The Eternal Return
With all due respect to Unices and the Linuces, their lineage is dominated by mainframe thinking: a single, highly valuable CPU being divided up amongst multiple tasks to obtain maximum utilization of a scarce resource.
The price of a CPU plummeted, but few people have shaken off the old assumption that CPUs are still best exploited as shrunken, multiuser, multitasking mainframes with all the baggage that this implies. Symmetric MultiProcessing hardware has been accomodated to some degree by improvisation on the monolithic OS designs, but multicore architecture will look a lot more like shrunken PCs on a network, suitably simplified for on-die networking etc, but with increasing amounts of private, per-core RAM that SMP doesn't really address.

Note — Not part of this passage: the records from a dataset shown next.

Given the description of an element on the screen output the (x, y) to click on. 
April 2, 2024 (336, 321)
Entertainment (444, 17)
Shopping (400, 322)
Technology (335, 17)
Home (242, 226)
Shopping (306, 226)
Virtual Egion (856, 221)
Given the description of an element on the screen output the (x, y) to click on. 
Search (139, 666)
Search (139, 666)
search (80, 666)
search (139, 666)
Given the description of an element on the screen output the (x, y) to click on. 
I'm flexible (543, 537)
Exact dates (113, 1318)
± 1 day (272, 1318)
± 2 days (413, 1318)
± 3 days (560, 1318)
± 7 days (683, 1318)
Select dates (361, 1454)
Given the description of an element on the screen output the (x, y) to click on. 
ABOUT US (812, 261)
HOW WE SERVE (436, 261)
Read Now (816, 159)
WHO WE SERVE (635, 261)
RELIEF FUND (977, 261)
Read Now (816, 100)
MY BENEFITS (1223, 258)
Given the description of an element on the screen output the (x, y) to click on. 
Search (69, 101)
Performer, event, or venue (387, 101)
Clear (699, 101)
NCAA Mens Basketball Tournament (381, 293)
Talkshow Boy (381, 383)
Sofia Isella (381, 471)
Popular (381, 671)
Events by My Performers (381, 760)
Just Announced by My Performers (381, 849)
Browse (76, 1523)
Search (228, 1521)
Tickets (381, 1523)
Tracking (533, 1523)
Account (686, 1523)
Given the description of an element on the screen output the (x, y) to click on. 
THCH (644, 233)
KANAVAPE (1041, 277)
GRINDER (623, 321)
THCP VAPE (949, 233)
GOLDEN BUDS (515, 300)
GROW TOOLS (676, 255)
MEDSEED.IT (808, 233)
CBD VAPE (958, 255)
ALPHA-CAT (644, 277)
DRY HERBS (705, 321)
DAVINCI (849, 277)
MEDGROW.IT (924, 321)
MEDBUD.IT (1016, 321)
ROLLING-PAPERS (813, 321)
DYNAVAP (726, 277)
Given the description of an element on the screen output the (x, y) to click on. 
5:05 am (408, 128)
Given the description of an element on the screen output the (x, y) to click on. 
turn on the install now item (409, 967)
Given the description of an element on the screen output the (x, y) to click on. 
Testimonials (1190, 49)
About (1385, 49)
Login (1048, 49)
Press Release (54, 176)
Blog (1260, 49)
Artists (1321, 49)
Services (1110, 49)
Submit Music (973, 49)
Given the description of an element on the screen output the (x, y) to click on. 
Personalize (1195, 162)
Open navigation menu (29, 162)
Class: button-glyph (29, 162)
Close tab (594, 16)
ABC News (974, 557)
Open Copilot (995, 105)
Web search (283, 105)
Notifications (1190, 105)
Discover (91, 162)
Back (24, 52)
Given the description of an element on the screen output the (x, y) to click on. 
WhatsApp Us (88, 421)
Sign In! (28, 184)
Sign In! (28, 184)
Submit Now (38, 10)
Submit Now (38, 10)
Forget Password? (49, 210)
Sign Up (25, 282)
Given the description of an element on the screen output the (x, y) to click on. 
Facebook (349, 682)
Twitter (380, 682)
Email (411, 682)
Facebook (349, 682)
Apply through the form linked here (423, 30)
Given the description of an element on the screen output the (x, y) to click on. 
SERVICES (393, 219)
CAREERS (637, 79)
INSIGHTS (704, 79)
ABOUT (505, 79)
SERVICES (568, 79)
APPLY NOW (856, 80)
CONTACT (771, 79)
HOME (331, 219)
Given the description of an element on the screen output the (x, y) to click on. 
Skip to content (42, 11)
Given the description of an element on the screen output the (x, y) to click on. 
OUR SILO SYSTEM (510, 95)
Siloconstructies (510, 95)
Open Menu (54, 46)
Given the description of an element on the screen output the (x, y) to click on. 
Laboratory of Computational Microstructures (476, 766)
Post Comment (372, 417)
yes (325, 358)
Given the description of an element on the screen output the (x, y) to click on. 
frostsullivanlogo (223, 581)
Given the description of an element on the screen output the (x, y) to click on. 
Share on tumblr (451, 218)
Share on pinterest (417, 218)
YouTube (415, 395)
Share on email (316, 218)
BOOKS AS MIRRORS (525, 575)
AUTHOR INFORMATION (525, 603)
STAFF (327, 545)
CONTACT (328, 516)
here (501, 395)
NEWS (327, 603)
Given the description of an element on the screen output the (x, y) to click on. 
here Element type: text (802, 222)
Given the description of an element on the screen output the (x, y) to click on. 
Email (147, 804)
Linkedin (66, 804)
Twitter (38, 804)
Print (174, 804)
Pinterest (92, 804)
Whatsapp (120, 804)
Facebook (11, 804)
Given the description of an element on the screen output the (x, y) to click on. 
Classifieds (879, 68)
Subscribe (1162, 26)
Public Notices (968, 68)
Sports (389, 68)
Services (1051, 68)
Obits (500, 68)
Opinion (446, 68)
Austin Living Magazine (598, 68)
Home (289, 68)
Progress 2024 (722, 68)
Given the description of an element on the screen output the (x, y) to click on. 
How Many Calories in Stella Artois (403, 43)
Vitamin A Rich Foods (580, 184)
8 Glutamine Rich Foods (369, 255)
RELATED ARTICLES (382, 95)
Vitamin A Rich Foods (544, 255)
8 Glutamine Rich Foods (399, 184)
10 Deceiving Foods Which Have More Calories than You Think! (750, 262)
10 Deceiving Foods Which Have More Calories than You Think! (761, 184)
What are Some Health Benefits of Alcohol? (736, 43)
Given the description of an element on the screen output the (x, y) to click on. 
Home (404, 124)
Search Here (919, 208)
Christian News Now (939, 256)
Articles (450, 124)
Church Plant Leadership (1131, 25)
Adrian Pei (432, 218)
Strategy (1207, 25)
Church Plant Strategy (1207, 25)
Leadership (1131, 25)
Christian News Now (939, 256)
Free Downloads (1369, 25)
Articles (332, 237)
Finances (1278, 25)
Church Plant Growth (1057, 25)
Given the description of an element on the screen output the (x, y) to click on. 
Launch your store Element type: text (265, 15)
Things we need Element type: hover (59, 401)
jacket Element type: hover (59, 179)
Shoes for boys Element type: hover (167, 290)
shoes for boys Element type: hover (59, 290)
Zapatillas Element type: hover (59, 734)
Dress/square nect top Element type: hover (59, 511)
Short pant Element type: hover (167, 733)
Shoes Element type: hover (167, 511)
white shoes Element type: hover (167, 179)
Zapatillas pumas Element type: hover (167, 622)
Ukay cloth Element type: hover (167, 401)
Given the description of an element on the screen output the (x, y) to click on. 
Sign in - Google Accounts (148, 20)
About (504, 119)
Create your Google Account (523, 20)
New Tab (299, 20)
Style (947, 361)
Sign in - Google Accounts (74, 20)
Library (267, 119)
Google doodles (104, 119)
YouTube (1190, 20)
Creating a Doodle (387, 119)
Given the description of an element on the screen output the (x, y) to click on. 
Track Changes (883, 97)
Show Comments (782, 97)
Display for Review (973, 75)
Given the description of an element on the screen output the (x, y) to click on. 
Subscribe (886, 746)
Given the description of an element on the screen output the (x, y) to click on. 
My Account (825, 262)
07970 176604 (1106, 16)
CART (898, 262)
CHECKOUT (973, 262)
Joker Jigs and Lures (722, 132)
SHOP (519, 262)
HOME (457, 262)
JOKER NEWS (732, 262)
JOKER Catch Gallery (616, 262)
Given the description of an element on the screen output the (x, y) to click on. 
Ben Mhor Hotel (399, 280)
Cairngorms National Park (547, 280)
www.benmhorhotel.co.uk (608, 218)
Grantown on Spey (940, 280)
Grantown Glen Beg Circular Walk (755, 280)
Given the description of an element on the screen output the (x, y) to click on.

Trying to take advantage of massively multicored hardware while dragging single-processor and SMP baggage along will necessarily produce its share of backward-looking monsters and things indigest. The recent claim by Stonebraker et al that 10X to 20X improvements in database performance may be had is based on the assumption of a (gasp!) single threaded database application running in a dedicated core with gobs of dedicated RAM. This bolshevik approach to the application versus kernel threading debate assumes that we will soon be living in a one-thread-per-core world, at least in terms of application design. Although some "housekeeping chore" cores may multithread at the application or the kernel level, new designs like the H-Store will throw out almost a half-century of mainframe-think and seize an entire processor for themselves without inconveniencing other applications on the die. (Just think of all the context-switching overhead that will suddenly disappear.)
What will the software infrastructure for these dedicated cores look like? My guess is that the winning software architecture will be microkernels churning away in their individual cores, loosely coupled with each other via a message-passing system. Although this approach exacts a price in terms of message-passing overhead, it more than repays it in parallelism and scalability unobtainable with the monolithic and SMP approaches.
I've seen the future, and it works: the Tandem K-Series, designed in the 70's, pioneered the massive commercial application of loosely-coupled message passing kernels. For about two decades, the K-Series (and later the S-Series) processed most of the worlds credit and debit card transactions, and powered major stock exchanges as well. (For all I know, they still may.)
Just as CPU architecture evolved from simple to complex instruction sets and fell back to reduced instruction sets in response to hardware evolution, the time approaches when OS and application architectures may experience a similar return to their roots as well.